Directions:
Could you reproduce verbatim the stretch of entries from the line containing "You are a GUI" through the line containing "coord(218,45)", including both of those lines and nothing else?

Task data:
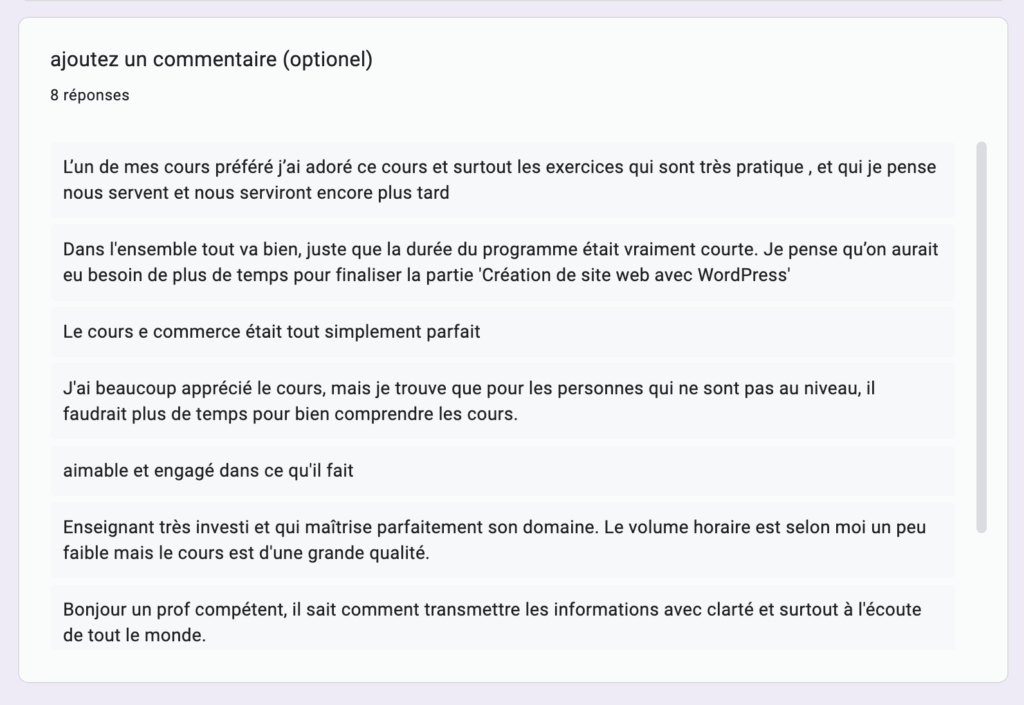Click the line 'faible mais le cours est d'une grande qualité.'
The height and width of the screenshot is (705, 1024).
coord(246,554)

* * *

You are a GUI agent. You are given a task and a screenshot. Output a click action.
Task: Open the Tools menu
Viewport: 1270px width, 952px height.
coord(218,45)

Response to this task:
You are a GUI agent. You are given a task and a screenshot. Output a click action.
Task: Open the Tools menu
Viewport: 1270px width, 952px height.
coord(218,45)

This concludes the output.